### Schreibaufgabe
Schreib die Filmbesprechung zu „Selbstkritik eines bürgerlichen Hundes“ nach ihrem letzten Satz weiter.

### Textauszug
--------------------
„Selbstkritik eines bürgerlichen Hundes“ von Julian Radlmaier


"Selbstkritik eines bürgerlichen Hundes" ist Julian Radlmaiers Abschlussfilm an dffb und läuft in der Perspektive Deutsches Kino der Berlinale. © faktura film

„Selbstkritik eines bürgerlichen Hundes“ ist Julian Radlmaiers Abschlussfilm an dffb und läuft in der Perspektive Deutsches Kino der Berlinale. © faktura film

Julian Radlmaier schafft mit seinem Film eine intelligente Politsatire in der er jede Seite durch die Mangel dreht. Er ergreift keine Partei für einen idealistischen Kommunismus oder einen aufklärenden Liberalismus – oder sonst einem Ismus. Gerade die absurde Verstrickung und Widersprüchlichkeit, die nur eine einzige Positionierung mit sich führt, zeigt er spielerisch auf. Dabei geht er nicht plump oder belehrend vor, sondern verwendet altbekannte Floskeln in einem unerwarteten Kontext, die dadurch an neuer Bedeutung gewinnen. Der Film sagt, dass unser ganzer Alltag politisch ist und dieser differenziert betrachtet werden muss, denn ansonsten ergibt sich eine restriktive Sicht auf’s Ganze.
--------------------
### Angezeigte Angaben
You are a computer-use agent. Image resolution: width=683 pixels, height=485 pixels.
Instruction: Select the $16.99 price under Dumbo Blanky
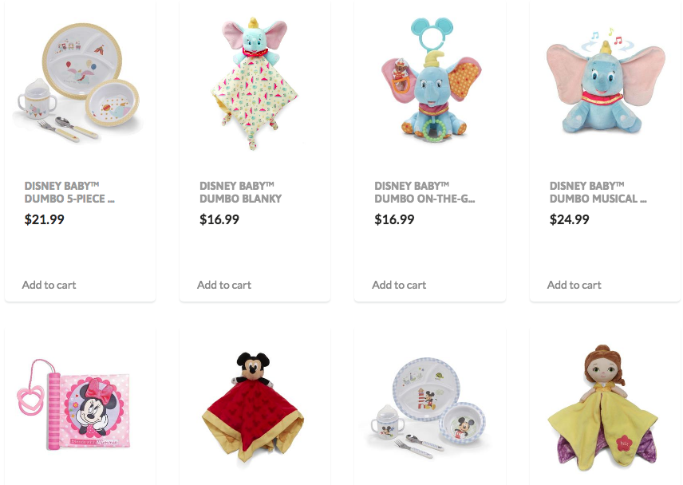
--------------------
### Deine Antwort
Gleichzeitig funktioniert „Selbstkritik eines bürgerlichen Hundes“ auch als ironische Betrachtung des Künstlerstatus’ in Berlin. Der Autor amüsiert sich über eine erzwungene Intellektualität ohne Substanz, eine Scheu des selbsternannten Intellektuellen sich Gedanken übers Finanzielle oder die körperliche Arbeit machen zu müssen. Künstlersein steht vor dem künstlerisch aktiv sein, es geht um eine Haltung und nicht um das Erschaffen von Kunst oder den eigenen künstlerischen Ausdruck, also Künstlersein als Statussymbol.

Radlmaier spielt selbst eine der Hauptrollen im Film und beweist einen außergewöhnlichen Sinn für Komik. Seine Darsteller hat er insgesamt hervorragend ausgewählt, angefangen beim Duo Sancho und Hong, das weitläufig Assoziationen an historische Duos von Don Quichote und Sancho Panza über die beiden Unglücksraben von Pasolini („Uccellacci e uccellini„, 1966) hin zu dem ungleichen Paar aus Buñuels „Die Milchstraße“ (1969). „Selbstkritik eines bürgerlichen Hundes“ ist Radlmaiers Abschlussarbeit an der dffb und läuft an der Berlinale in der Sektion Perspektive Deutsches Kino.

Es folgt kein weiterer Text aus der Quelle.